TASK OBJECTIVE ▸
Each line below is to be repeated exactly; any picture is to be left out.

[Collected data entries]

================

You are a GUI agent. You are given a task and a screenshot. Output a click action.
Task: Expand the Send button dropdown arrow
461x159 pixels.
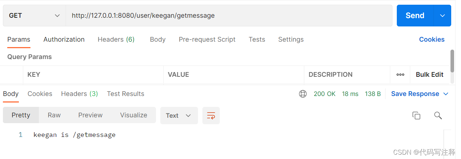pos(442,16)
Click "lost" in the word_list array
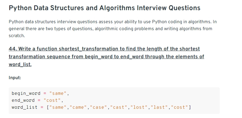This screenshot has height=118, width=242. [139, 107]
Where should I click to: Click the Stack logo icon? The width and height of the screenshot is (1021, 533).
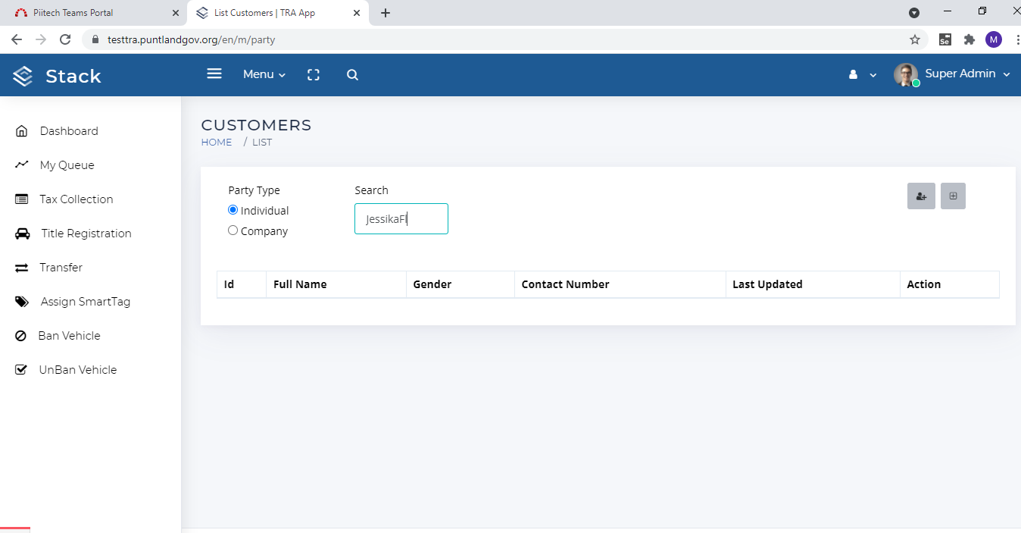click(x=23, y=75)
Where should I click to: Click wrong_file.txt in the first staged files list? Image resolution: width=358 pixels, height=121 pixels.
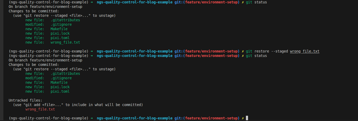(x=65, y=42)
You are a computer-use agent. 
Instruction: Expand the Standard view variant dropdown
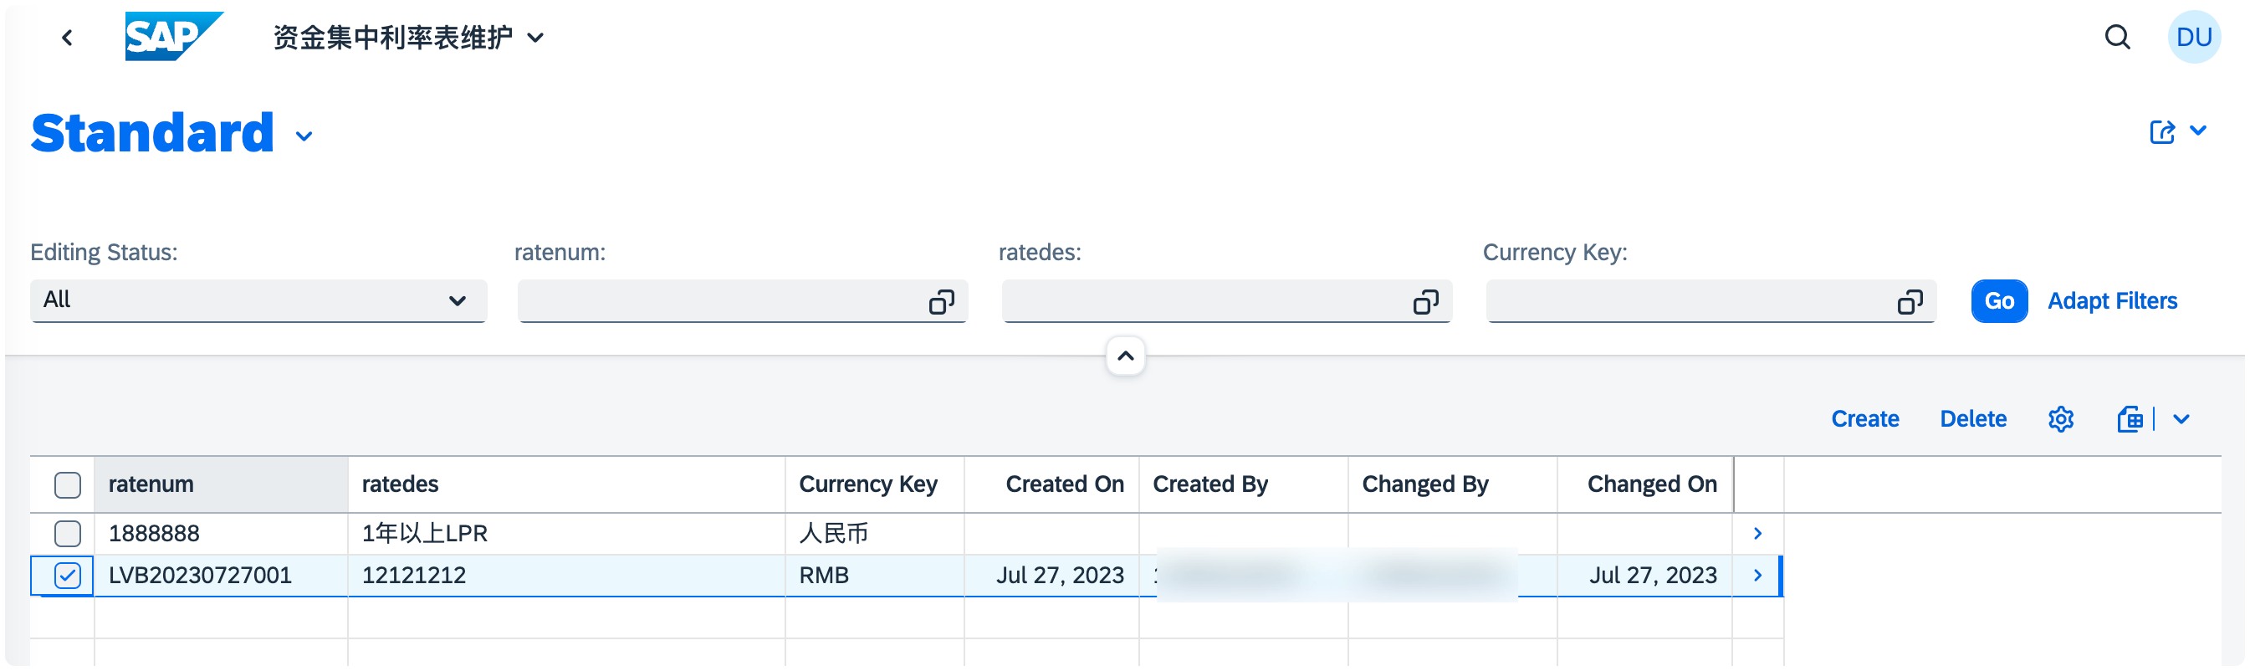click(304, 137)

================

SOLVED EXERCISE ▸
You are a GUI agent. You are given a task and a screenshot. Output a click action.
Task: Expand the Send button dropdown arrow
461x159 pixels.
pos(442,16)
Click "lost" in the word_list array
This screenshot has height=118, width=242. [139, 107]
Where should I click to: Click the Stack logo icon? The width and height of the screenshot is (1021, 533).
click(x=23, y=75)
Where should I click to: Click wrong_file.txt in the first staged files list? Image resolution: width=358 pixels, height=121 pixels.
(x=65, y=42)
You are a computer-use agent. 
Instruction: Expand the Standard view variant dropdown
click(304, 137)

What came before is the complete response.